Lärm, Luftschadstoffe, eine geringe Ausstattung mit Grün- und Freiflächen, große Ausfallstraßen kombiniert mit mangelnder öffentlicher Infrastruktur (insbesondere schlechter Anbindung an den ÖPNV) sind umweltbezogene Belastungen, die sich vor allem in ärmeren Stadtteilen häufen. 

Fabriken, Kraftwerke, Tanklager, Raffinerien, Mülldeponien und -verbrennungsanlagen finden sich räumlich äußerst selten in Stadtteilen in denen reichere Menschen leben.

Die Gestaltung und Umsetzung von gebauter Umwelt erfolgt anhand von Ideologien, planerischen oder architektonischen Vorstellungen, Leitbildern, Funktionalität oder Ästhetik. Diese sind seit Jahrhunderten durch Macht und Wirtschaftsinteressen geprägt. Resultat sind räumlich und sozial gespaltene Städte.

Innerhalb von Hamburg leben Menschen aus Blankenese über 10 Jahre länger als Menschen aus Wilhelmsburg.

In Deutschland steht die Auseinandersetzung um die soziale Ungleichheit bei umweltbezogenen Gesundheitsbelastungen noch am Anfang. In der öffentlichen Gesundheitsberichterstattung taucht eine systematischen Beschreibung der sozialen Verteilung umweltbezogener Expositionen nicht auf.
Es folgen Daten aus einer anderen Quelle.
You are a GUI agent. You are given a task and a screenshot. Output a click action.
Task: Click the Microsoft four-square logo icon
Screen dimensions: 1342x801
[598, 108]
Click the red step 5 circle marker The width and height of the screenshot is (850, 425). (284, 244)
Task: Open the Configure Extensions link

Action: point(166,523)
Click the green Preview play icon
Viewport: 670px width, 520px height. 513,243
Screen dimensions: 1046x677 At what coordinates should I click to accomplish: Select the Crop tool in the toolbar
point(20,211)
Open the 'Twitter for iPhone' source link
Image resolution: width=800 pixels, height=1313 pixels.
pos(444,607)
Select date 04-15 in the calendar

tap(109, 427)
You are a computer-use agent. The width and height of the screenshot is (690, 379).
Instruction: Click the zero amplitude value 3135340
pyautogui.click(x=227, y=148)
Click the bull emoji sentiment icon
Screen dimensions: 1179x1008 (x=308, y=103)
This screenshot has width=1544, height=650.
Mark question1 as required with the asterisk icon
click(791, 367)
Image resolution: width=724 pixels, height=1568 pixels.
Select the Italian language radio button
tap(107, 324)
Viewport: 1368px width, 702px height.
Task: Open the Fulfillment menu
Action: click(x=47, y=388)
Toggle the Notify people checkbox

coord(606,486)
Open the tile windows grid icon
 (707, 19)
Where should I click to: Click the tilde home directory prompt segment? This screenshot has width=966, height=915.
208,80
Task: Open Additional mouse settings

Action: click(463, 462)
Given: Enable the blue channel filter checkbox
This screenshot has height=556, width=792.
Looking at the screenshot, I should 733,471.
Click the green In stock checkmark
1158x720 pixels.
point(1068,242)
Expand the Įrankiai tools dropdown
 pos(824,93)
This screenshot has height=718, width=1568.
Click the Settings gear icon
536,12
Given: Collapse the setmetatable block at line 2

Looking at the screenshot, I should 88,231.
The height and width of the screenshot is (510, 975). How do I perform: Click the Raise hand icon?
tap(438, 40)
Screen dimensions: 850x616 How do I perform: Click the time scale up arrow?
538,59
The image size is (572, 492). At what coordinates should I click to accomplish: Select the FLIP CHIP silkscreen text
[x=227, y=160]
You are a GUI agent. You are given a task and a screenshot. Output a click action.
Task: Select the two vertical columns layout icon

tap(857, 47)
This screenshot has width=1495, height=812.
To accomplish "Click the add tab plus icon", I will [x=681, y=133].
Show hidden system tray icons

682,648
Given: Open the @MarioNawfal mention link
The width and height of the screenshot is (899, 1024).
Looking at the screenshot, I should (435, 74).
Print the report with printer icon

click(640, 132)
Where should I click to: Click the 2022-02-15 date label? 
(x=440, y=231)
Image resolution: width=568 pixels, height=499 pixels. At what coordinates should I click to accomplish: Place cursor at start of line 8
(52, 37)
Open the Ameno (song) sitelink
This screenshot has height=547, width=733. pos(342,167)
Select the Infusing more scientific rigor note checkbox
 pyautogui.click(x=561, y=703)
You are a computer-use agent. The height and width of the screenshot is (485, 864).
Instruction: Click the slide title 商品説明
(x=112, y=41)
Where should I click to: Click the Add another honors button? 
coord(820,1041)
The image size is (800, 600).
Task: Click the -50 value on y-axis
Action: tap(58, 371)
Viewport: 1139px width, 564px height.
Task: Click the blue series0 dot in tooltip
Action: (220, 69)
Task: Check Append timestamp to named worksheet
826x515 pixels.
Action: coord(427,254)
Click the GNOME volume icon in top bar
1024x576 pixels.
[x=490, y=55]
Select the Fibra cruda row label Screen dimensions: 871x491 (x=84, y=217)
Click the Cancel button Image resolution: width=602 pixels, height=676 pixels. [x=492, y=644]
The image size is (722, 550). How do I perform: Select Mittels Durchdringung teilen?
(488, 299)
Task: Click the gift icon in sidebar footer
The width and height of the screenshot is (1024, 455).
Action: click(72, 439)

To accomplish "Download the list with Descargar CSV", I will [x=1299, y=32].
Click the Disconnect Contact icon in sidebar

In Hamburg gibt es dagegen eine lange Tradition von Selbstorganisation und Protest um das Thema Umwelt. Die Umweltschutzgruppe Physik/Geowissenschaften, die Informationsstelle Arbeit und Gesundheit, der  Förderkreis „Rettet die Elbe“, der Förderverein Umweltschutz Unterelbe, die Bürgerinitiative FORUM Wilhelmsburg und der Verein „Zukunft Elbinsel Wilhelmsburg“ stehen in einer Reihe von Initiativen, die das Thema Umweltgerechtigkeit in Hamburg gesetzt und stark geprägt haben.